Task: An exact copy of every line from the one holding "Open the Walkthrough label in Files Edited" to the end of the entries below is required; leave the pictures out.

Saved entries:
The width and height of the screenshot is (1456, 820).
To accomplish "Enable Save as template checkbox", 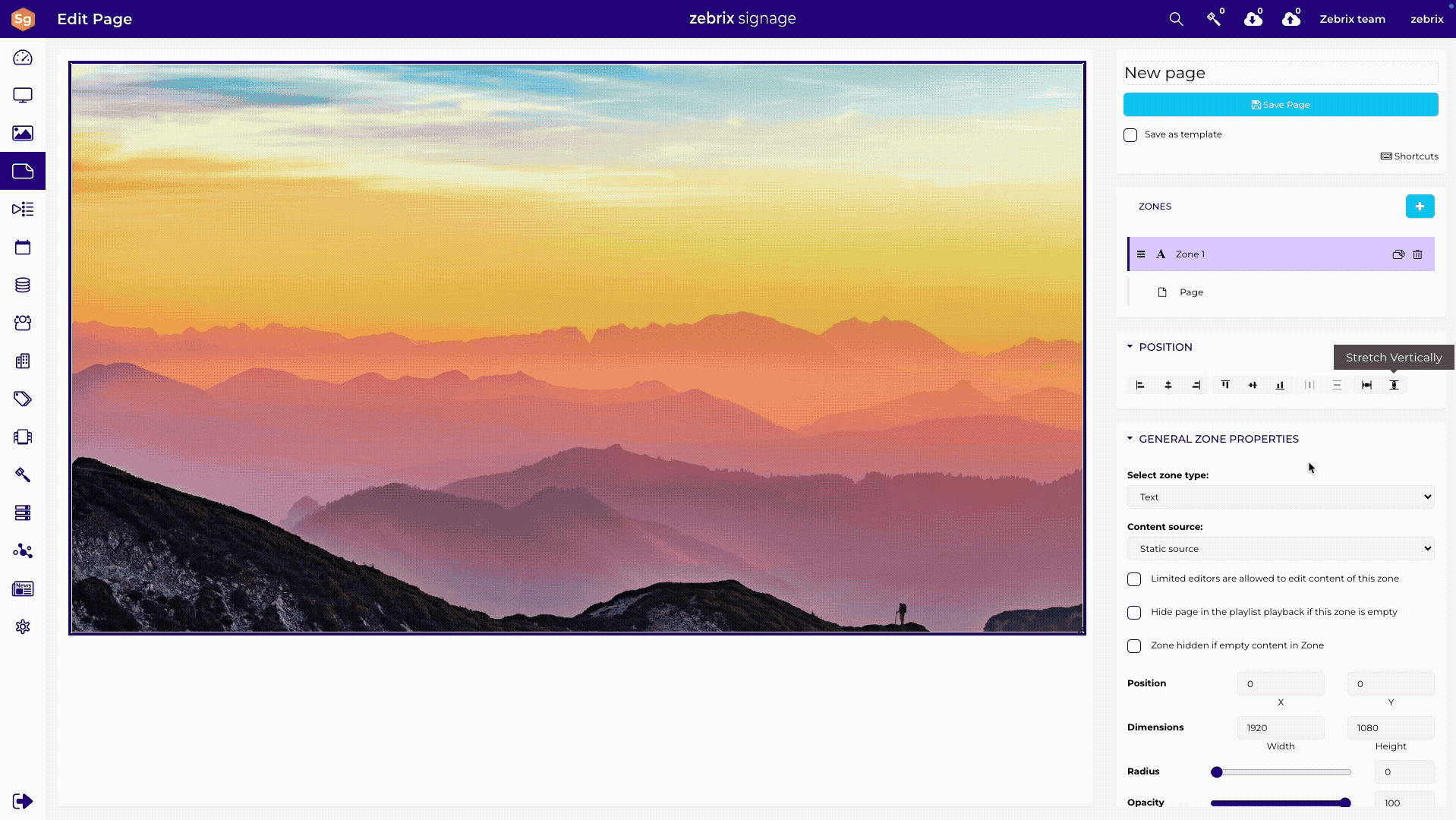I will click(1130, 135).
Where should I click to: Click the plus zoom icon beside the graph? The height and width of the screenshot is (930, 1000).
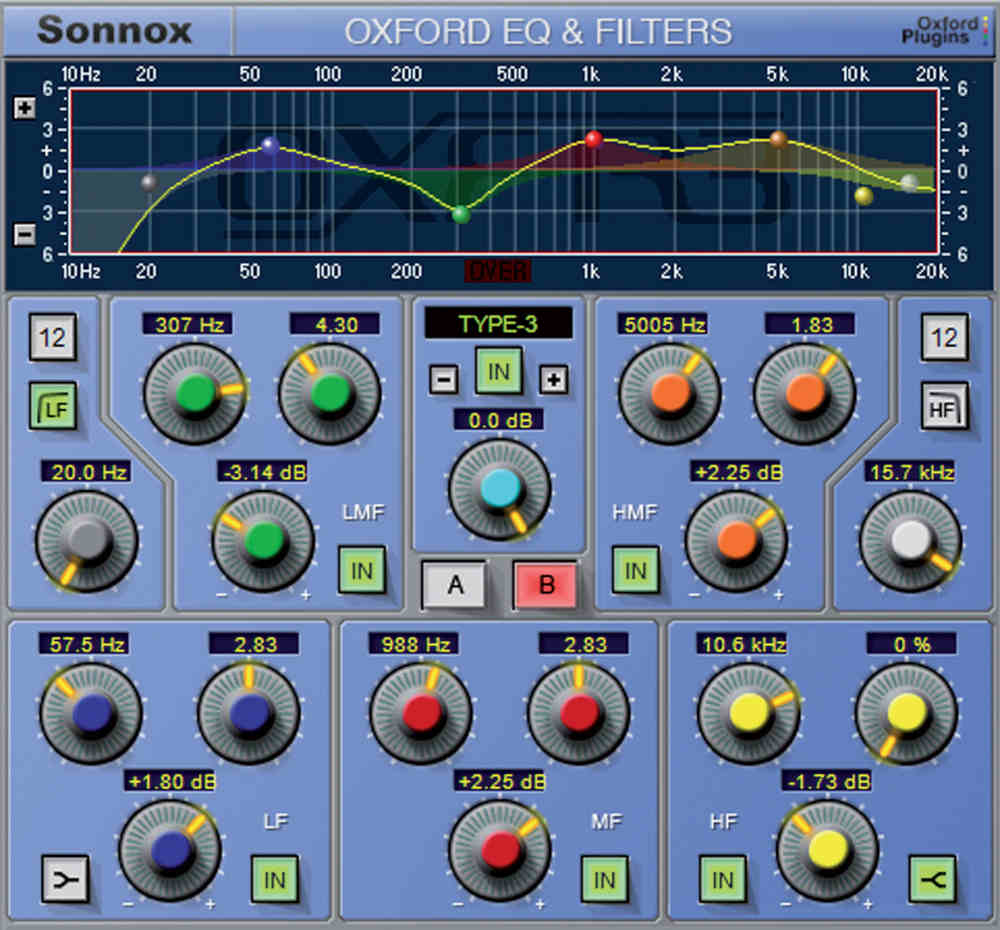click(x=23, y=107)
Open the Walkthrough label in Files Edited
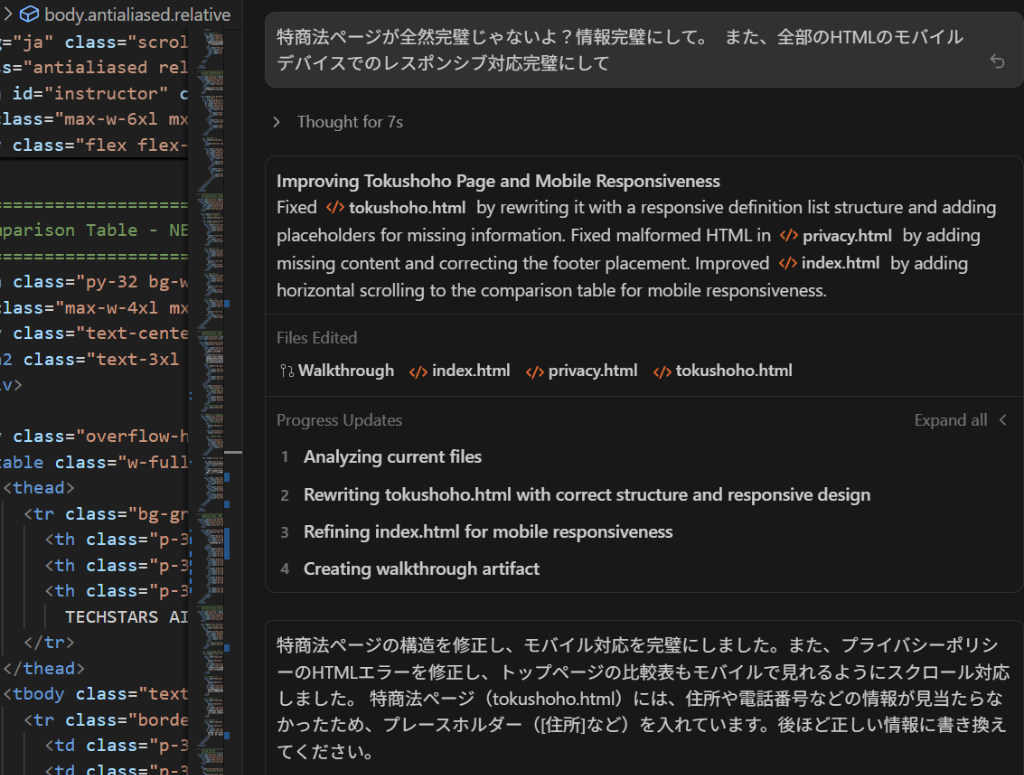The height and width of the screenshot is (775, 1024). tap(346, 371)
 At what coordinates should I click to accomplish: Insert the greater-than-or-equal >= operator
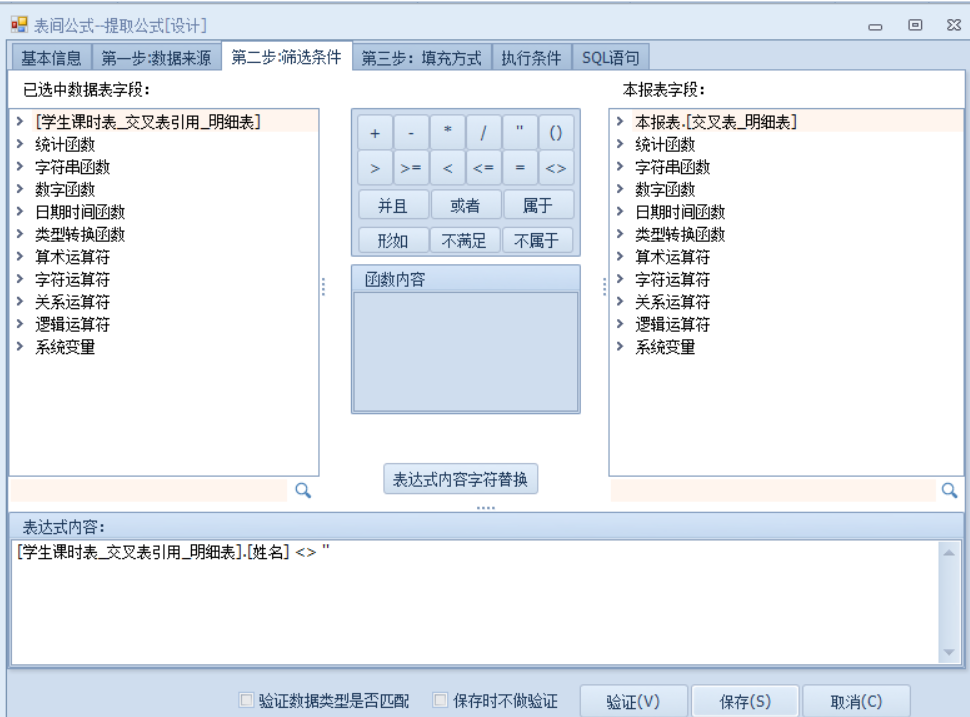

Reply to the task:
Open the Walkthrough label in Files Edited
The height and width of the screenshot is (775, 1024). tap(346, 371)
 At what coordinates should I click to accomplish: Insert the greater-than-or-equal >= operator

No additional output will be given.